Over the decades I’ve been in prison, I’ve seen firsthand how communication with the outside world comes at a price. All too often, prisoners are forced to use their blood as currency just to use the phone.
I learned this lesson early. In 1994, at age 16, I was locked down on Rikers Island in C-74 Adolescent Jail. We were known as “adolescents at war.” With only two phones in each house of 40 or so prisoners, the violence over making calls never ended. Some prisoners got stabbed, lacerated or busted to white meat. Their stitches ranged from 20 to a buck fifty.
As the new guy in 4 Main — a unit nicknamed “House of Pain” — it was much easier to write a letter. But I needed to call home and tell my momma I was OK and the date of my next court appearance. Before I could even touch a phone no one was using, another prisoner stepped to me. “You get six minutes on the jack. Get yours in the morning or you can get this right now,” he threatened in a thick Bushwick, Brooklyn, accent.
My opponent’s words held no value to me. Not even his 10 or so Latin King comrades seemed costly; I had spent dudes like them in minutes. But the broken rug cutter in his right hand did have the power to make a hefty withdrawal of my blood. I looked to the correctional officer in the officer bubble, hoping she would buy me some time. But she raised the newspaper she wasn't supposed to be reading higher, until she completely vanished.
I didn't call home that night. Neither did my opponent. We fought. We hurt each other for the right to use the phone.
In 1998 I found myself in Attica Correctional Facility, where hardened men were like the living dead. We could only make collect calls, and our loved ones paid the cost. And the violence was rampant. To take and maintain total control over the phones, the stronger prisoners buried the weaker ones like hidden treasure. Administrators tried to better regulate phone usage and stop the violence, but the strong owned and meted out the phone time. It was the very definition of a hostile takeover.

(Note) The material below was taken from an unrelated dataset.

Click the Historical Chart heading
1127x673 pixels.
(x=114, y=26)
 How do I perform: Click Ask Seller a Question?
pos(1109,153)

I was at Fishkill Correctional Facility last year when COVID-19 flexed on humanity. I was voted chairman of the Inmate Liaison Committee (ILC) and took an oath to represent the population's pain to the administration.
Thankfully, COVID missed me. But it came close enough for the contact tracing system to quarantine me for two weeks. The prison turned Special Housing Unit (SHU) 200 — the box — into a quarantine facility.
I was fine living in the isolation of the SHU; I grew up living in cells. But Fishkill is a medium-security prison with a lot of dorm housing. After the madness of dorm life, I sat back and chilled out. It helped that I had the equivalent of a cell phone.
Every prisoner has access to a free JPay tablet that holds downloaded music, movies, games and fee-based “secure messaging.” But everyone in the SHU got a second tablet with a built-in phone app. Suddenly, everyone had their own phone, regardless of whether they were quarantining or being disciplined.
It dawned on me that we were holding the solution to an age-old prison problem. If we all had the option to use a phone app, the value of violence would plunge. We would no longer have to withdraw each other's blood to make calls.
Armed with this new technology, I decided to bring the issue to the next ILC meeting with prison administrators. On April 30, 2020, I argued that outfitting every tablet with phone capabilities would reduce violence among prisoners. The administration argued against it on grounds that it would require internet capability. The way the buildings are wired, there is no Wi-Fi, they said. Getting it would require approval from the Central Office.
I counter-argued from every angle, so they could see all the scars I had collected over the last 23 years. But they didn't take me seriously. Their posture signaled indifference; some laughed. At that point, my carefully crafted coat began falling apart at the seams. I spoke out in the voice of my 16-year-old self, the one with 3-inch gashes on my left cheek. The administrators would not budge an inch. Our pain was their stock and trade.
Right before the meeting ended, I closed my eyes and listened for my people. I was trying to hear their voices from the depths of countless prisons. Then I recalled something horrible I had actually seen: a four-man fight over using the phone.
The only consolation is that the transcripts of these meetings are government documents reviewed by the Commissioner’s office. It’s one of the few times the system can’t officially suppress the voice of the prison population.
I faced the administration again, in late June, this time as a second-term ILC chairman. I renewed my request to have the phone app placed on all the JPay tablets. The bosses denied me again for the same reasons. They didn't hear me last year, and they didn’t in June. Maybe they never will. But I won't stop advocating until they do.
Corey Devon Arthur was born in Brooklyn in 1977 and has been incarcerated for robbery and murder since 1997. He has earned a legal research certification and studied through Rising Hope and Nyack College. Arthur is currently serving his second term as chairman of the Inmate Liaison Committee at Fishkill Correctional Facility. He's a proud member of Empowerment Avenue, a collective of incarcerated writers. Arthur is also passionate about drawing and is currently working on a trilogy of short stories.
Thomas Mailey, spokesperson for the New York State Department of Corrections and Community Supervision, would not comment on Arthur’s recollection of the two scheduled ILC meetings. To confirm the information, The Marshall Project would have to make a formal request under the state's Freedom of Information Law, he wrote in an email.